Ankara Yıldırım Beyazıt Üniversitesi Sosyal Bilimler Üniversitesi'nin "Şerif Hüseyin İsyanı" çalışmasında şu bilgilere yer veriliyor;Osmanlı İmparatorluğutarihindeki en büyük toprak kaybının bu isyan sırasında yaşamıştır. 18. ve 19. yüzyılda Osmanlı Arap coğrafyasında misyoner faaliyetleri ve onun paralelinde gelişen Arap milliyetçiliği isyanın başlamasında önemli bir yere sahiptir. Osmanlı Devleti Hicaz demir yolu projesi ile merkezin gücünü Arap topraklarında tesis etmek istemiştir. 1908'de Mekke Emiri olan Şerif Hüseyin bu projenin Mekke'ye kadar uzatılmasından rahatsız olmuş,
projenin Medine'de son bulması için oğullarını İstanbul'a göndererek hükümeti ikna etmeye çalışmıştır.

Hatasını geç fark etti

Şerif Hüseyin isyan sebebi olarak her ne kadar bazı gerekçeler ileri sürse de isyanın başlamasında kendi şahsi hırslarının etkisi büyüktür. İngilizler, Şerif Hüseyin'e vadettikleri toprakları savaş sırasında Fransa'ya ve siyonistlere
söz vermişlerdir. İngilizler, bu isyandan faydalanarak Ortadoğu'da önemli şehirleri ele geçirmişlerdir. İsyan, Osmanlı Devleti'nin Arap coğrafyasından tasfiyesi ile sonuçlandı.İsyan sonrası Şerif Hüseyin İngilizler tarafından kullanıldığını her geçen yıl biraz daha iyi anlamıştır. Paris ve San Remo Konferansları Şerif'in beklentisinin aksine Ortadoğu'nun paylaşılması için düzenlenmiştir. İngilizler savaş bittiğinde Şerif Hüseyin'in
en büyük rakibi İbni Suud'u destekleyerek Şerif Hüseyin'i eski rakibi ile tasfiye
etmişlerdir.

7 devletin 3'ünü oğulları kurdu

Osmanlı Arap coğrafyasında I. Dünya Savaşı sonrası kurulan yedi Devletin üçünü Şerif Hüseyin'in oğulları kurmuştur. Şerif Hüseyin'in yaşadığı şoku Arap milliyetçileri de yaşamış, büyük Arap Devleti yerine İngiliz ve Fransız mandasında küçük Arap Devletleri'nin kurulmasına engel olamamışlardır.

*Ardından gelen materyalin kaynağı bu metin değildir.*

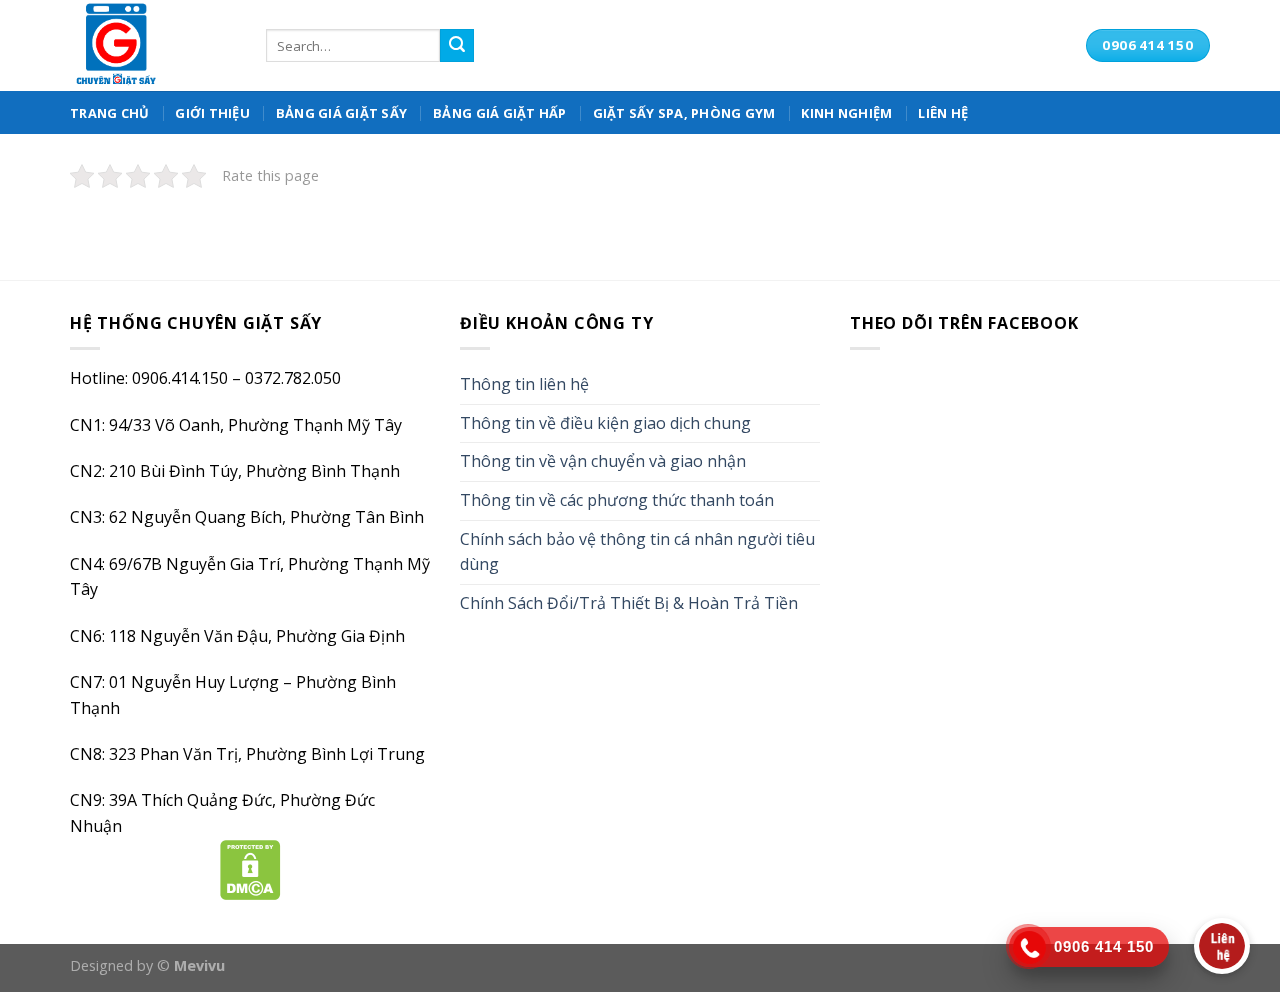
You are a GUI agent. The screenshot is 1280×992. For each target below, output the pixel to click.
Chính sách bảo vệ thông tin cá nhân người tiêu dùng (637, 552)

İkinci Abdülhamit sakıncalı görmüş

Osmanlı vilayeti olan Hicaz, valiler tarafından yönetilmekteydi. Şerif Hüseyin, II. Abdülhamid'in iktidarı sırasında sakıncalı görülerek İstanbul'da tutulmuş ve Şura-yı Devlet üyesi olmuştu. İttihat ve Terakki ise yönetime geldikten sonra bu durum üzerine onu Mekke Emiri yaptı. Mekke Emiri Şerif Hüseyin ve bölgenin Osmanlı Valisi Vehip Paşa arasındaki anlaşmazlık isyanın temellerinden biri.
Arap Yarımadası'nda daha 1865 yılında milliyetçi Arap örgütleri kurulmaya başladı. I. Dünya Savaşı sırasında, Şerif Hüseyin'in oğlu Emir Faysal'ın başkanlığında ve İmam Yahya ve İbn Suud'un da üye olduğu, Şerif Hüseyin'in Osmanlı Devleti'ne karşı savaşa girmesini ve İtilaf Devletleri'nin yardımıyla bir Arap Hükûmeti tesisini amaçlayan bir cemiyet kurulmuştu.

Kıbrıs'a sürgün edildi

Şerîf Hüseyin, İngilizler'le pazarlığında 100 bini aşkın bir kuvvet toplayabileceğinden söz etmiş olsa da İngilizler'in muazzam para ve lojistik desteklerine rağmen Osmanlılar'a karşı savaşmak için ancak 4-5000 civarında silâhlı bir güç oluşturabildiği, bunların da Mekke-Maan hattında İngilizler'e destek oldukları kayıtlarda yer almıştır.
Şerif Hüseyin Hicaz'da isyan sonrası altı yıl kalabilmiş ve sonunda İngiliz talimatı ile Kıbrıs adasına sürgün edilmiştir. Ömrünün son yıllarında büyük pişmanlıklar yaşayan Şerif'i, Kral olan oğulları kendi ülkelerine alamamışlardır. Hastalığının şiddetlenmesinden sonra İngilizlerin onayı ile ömrünün son yılında Ürdün'e dönebilmiştir.